O governo prepara linhas de crédito com juros reduzidos e carência para financiar a modernização das emissoras de TV rumo à TV 3.0. Já para os telespectadores, a política de distribuição de conversores segue indefinida. O Ministério das Comunicações avalia que algum incentivo pode ser necessário para acelerar a adesão da população à nova tecnologia.
As informações foram detalhadas pelo ministro das Comunicações, Frederico de Siqueira Filho, nesta terça-feira (18), durante a abertura da SET Expo 2026 e em coletiva de imprensa após o evento, em São Paulo.
Com a tecnologia da TV 3.0 já definida, o próximo passo cabe às emissoras, que precisam estruturar a modernização de seus parques de transmissão. Para viabilizar esse processo, o governo trabalha na criação de condições de financiamento para os investimentos necessários.
Na cerimônia de abertura, Frederico afirmou que estão disponíveis até US$ 500 milhões, cerca de R$ 2,7 bilhões, para apoiar a implantação da TV 3.0 e a atualização da infraestrutura de transmissão. O valor não será repassado diretamente às empresas, e sim disponibilizado por meio de operações de crédito.
“As empresas do setor, as emissoras de TV, devem submeter seus projetos com os requisitos técnicos e o impacto que isso traz na modernização, e aí se torna uma operação de crédito”, explicou o ministro.
O acesso a esses recursos vai variar conforme a realidade financeira de cada emissora. “Vai depender da capacidade de cada emissora em captar crédito”, disse Frederico.
Segundo ele, o papel do governo será oferecer condições financeiras específicas para esse processo de modernização. “O que a gente está propondo são linhas de financiamento com taxas diferenciadas de juros e com carência para início do pagamento”, afirmou.

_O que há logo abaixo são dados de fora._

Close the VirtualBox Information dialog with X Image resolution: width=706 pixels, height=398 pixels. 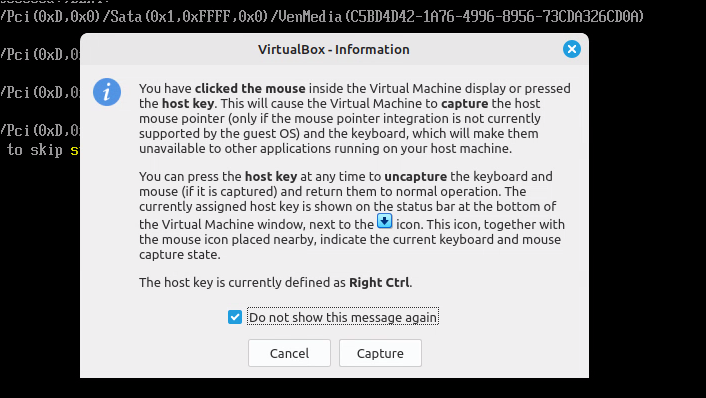click(x=571, y=49)
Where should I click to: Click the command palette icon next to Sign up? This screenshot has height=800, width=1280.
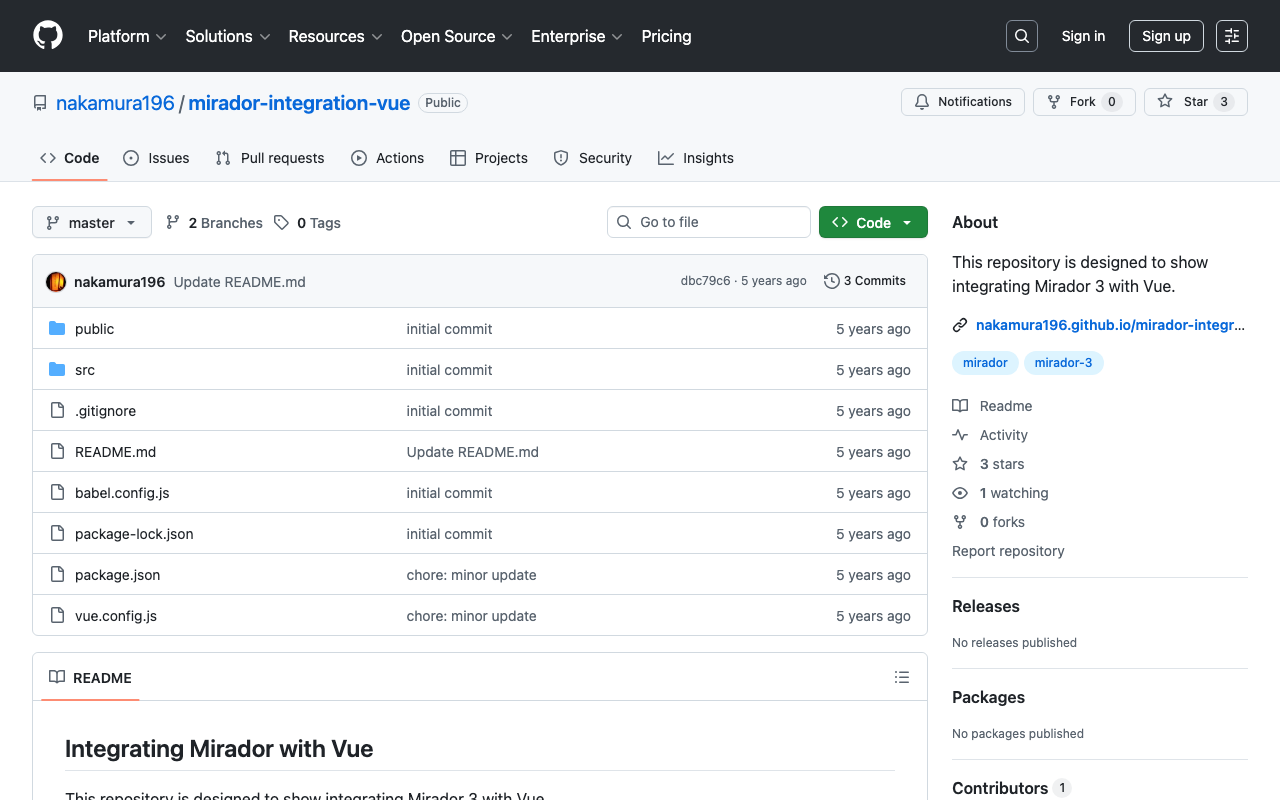point(1231,36)
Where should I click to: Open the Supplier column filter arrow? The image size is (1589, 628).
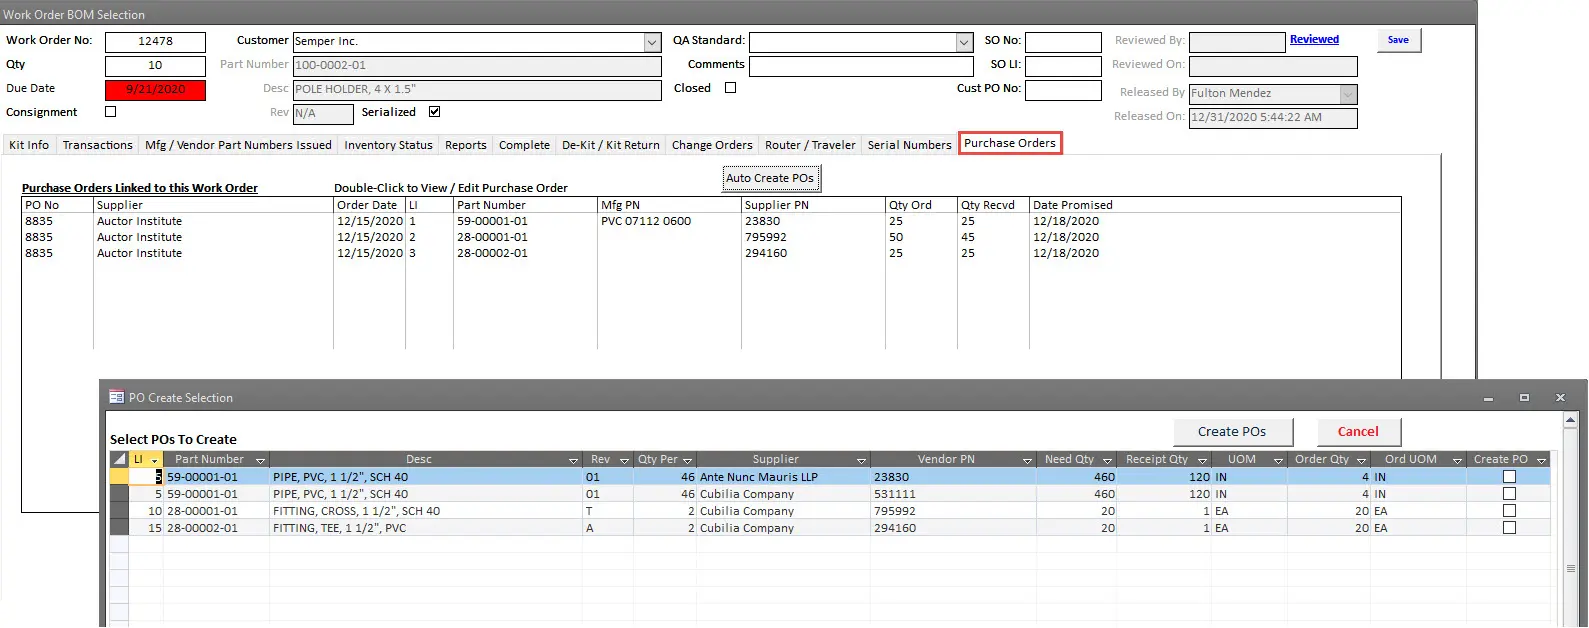point(861,461)
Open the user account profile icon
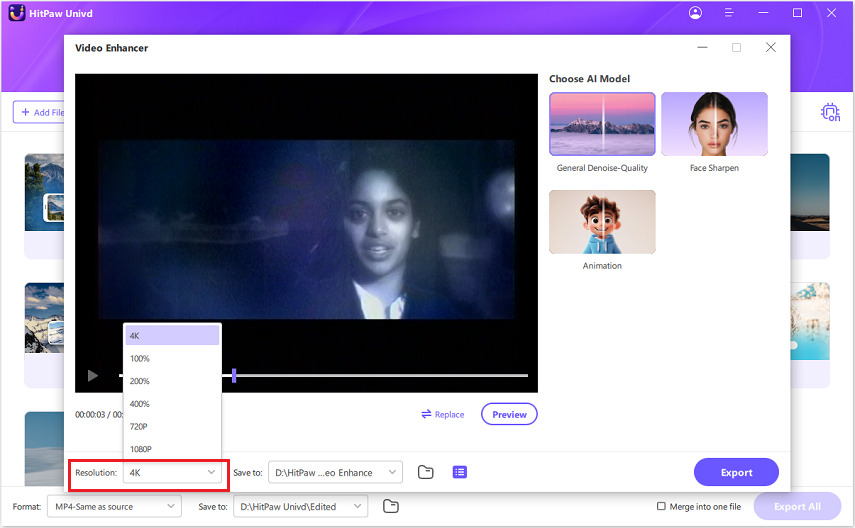855x528 pixels. (x=696, y=13)
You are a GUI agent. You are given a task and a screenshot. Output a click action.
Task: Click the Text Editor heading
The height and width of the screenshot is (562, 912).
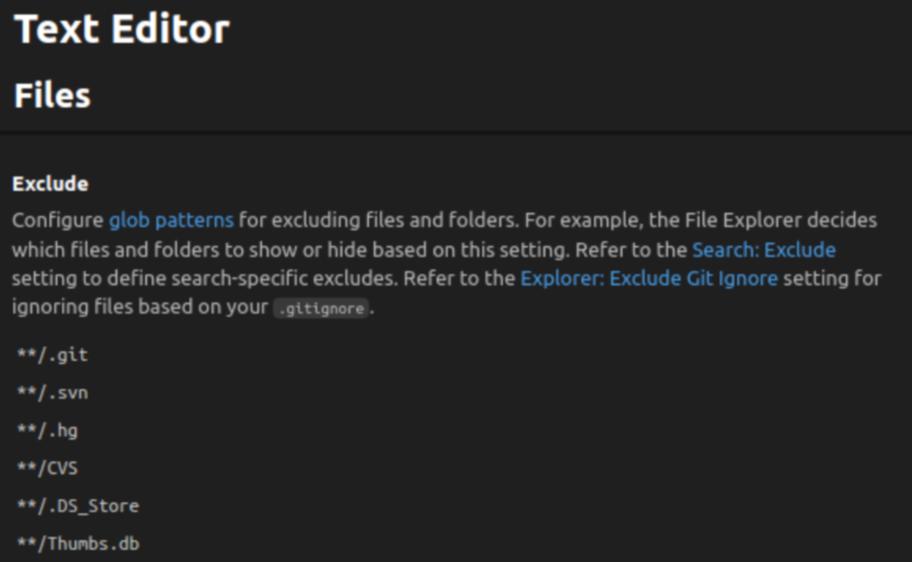(122, 29)
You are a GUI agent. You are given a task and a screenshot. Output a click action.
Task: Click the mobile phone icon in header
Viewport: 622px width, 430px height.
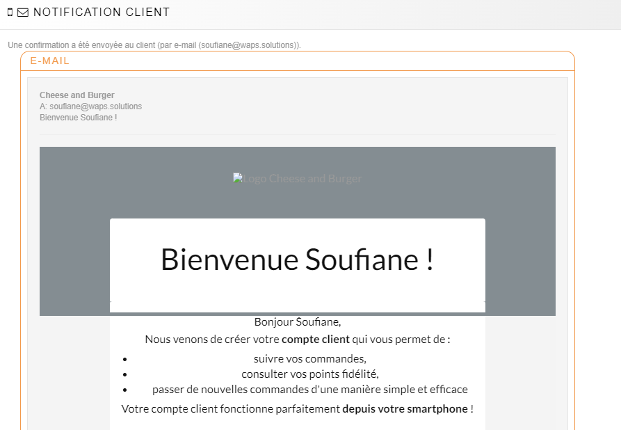[9, 13]
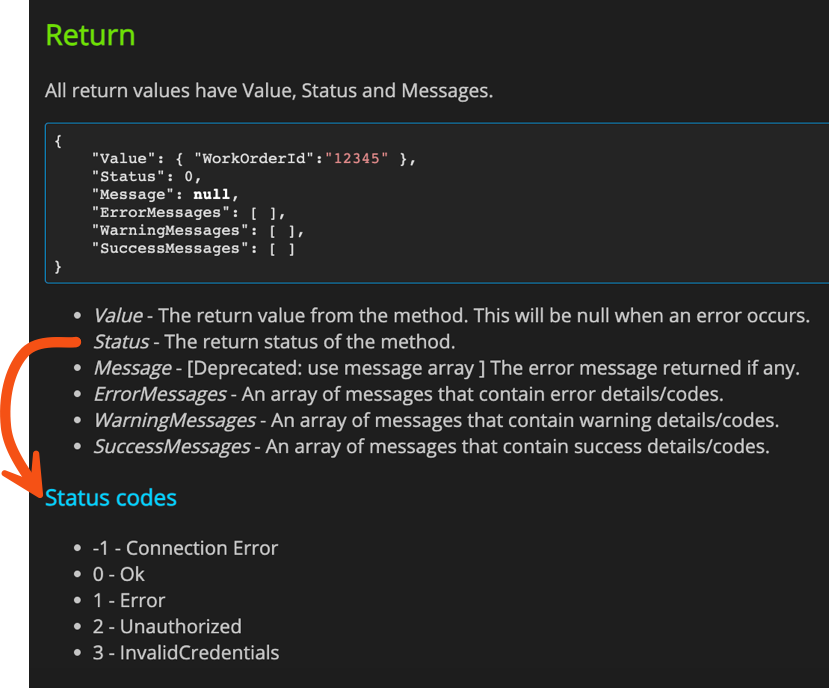Click the Status codes heading

coord(110,498)
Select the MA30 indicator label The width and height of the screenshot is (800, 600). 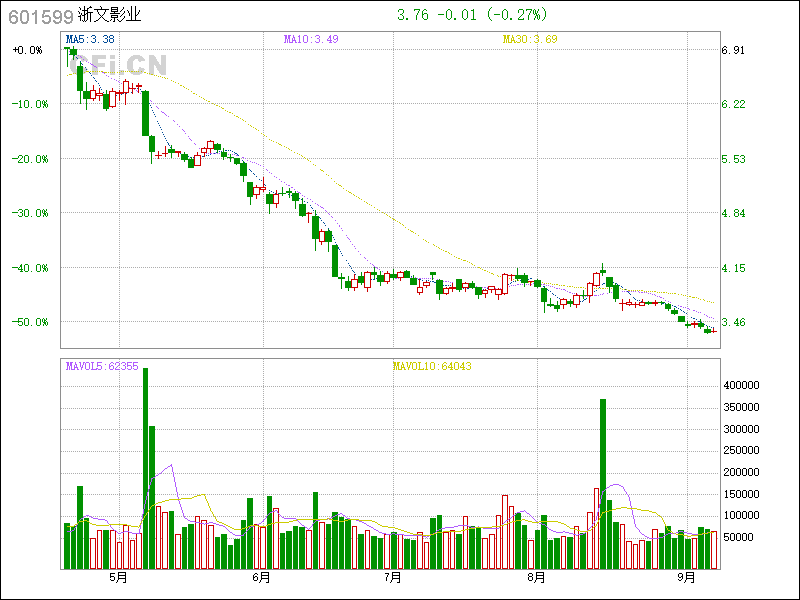pyautogui.click(x=529, y=40)
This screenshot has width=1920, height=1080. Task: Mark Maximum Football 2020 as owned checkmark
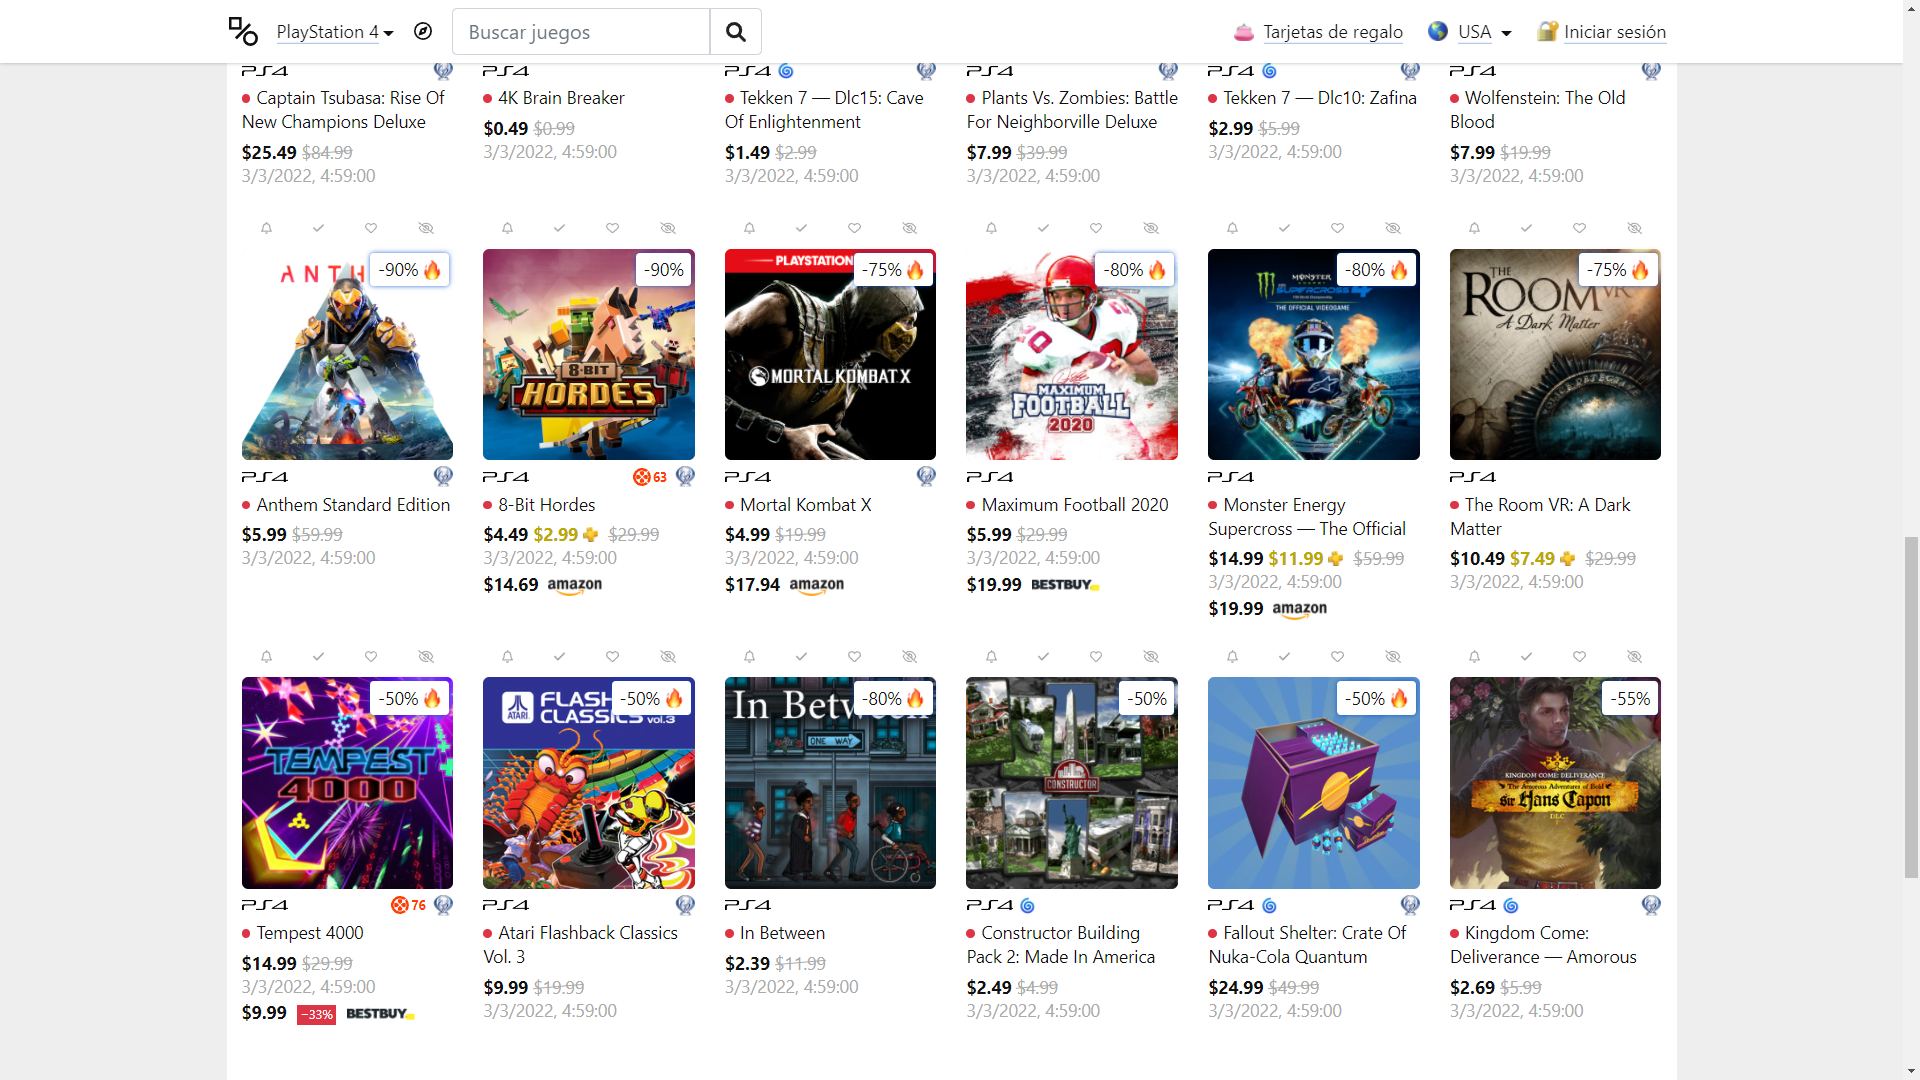coord(1043,228)
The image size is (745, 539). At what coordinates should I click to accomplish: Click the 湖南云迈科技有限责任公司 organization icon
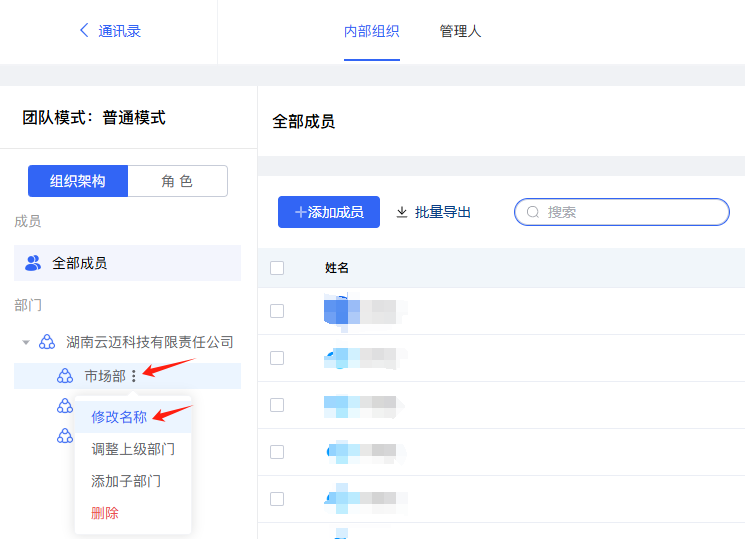pyautogui.click(x=47, y=342)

Distribuição de conversores ainda depende de estudos
Outra frente em aberto é a política voltada aos equipamentos necessários para a recepção do sinal da TV 3.0. Questionado sobre a possibilidade de distribuir conversores e associar uma política de conectividade para famílias inscritas no Cadastro Único, Frederico disse que o governo aguarda a conclusão de estudos antes de bater o martelo.
“Esse é um estudo que está sendo feito pela Anatel, entendendo a demanda disso. O próprio setor também está tratando desse assunto, e a gente aguarda o resultado desses estudos para que a gente possa tomar a decisão junto com o próprio presidente Lula”, declarou.
Apesar da indefinição, o ministro sinalizou abertura para algum tipo de mecanismo de apoio. “A gente vê isso com bons olhos, porque a gente entende que precisa fazer algum incentivo para acelerar a transição”, afirmou.
Escala de produção deve baratear os aparelhos
Além de uma possível política pública de distribuição, o ministro citou a escala de produção como fator determinante para ampliar o acesso da população aos conversores.
Segundo ele, é preciso “garantir a escala da produção desse equipamento para que o preço possa ser barateado”, tornando o aparelho mais acessível. A expectativa do ministério é que a chegada da TV 3.0 às principais capitais ajude a impulsionar essa etapa da transição. Atualmente, o sinal está disponível apenas em São Paulo, Rio de Janeiro e Brasília.
Os conversores são peça-chave da estratégia, pois permitem que aparelhos sem a tecnologia embarcada também tenham acesso aos recursos da nova geração da TV aberta. A questão ganha ainda mais relevância diante da interatividade prevista para a TV 3.0.
Na abertura da SET Expo, Frederico afirmou que o governo pretende utilizar a nova plataforma também como porta de entrada para serviços públicos digitais, citando exemplos como Gov.br, SUS Digital, informações da Farmácia Popular e conteúdos de capacitação profissional.
Segundo o ministro, a EBC está à frente da operação da plataforma comum de comunicação pública e governo digital, enquanto a Secom atua na governança e na construção da estratégia de conteúdos e serviços.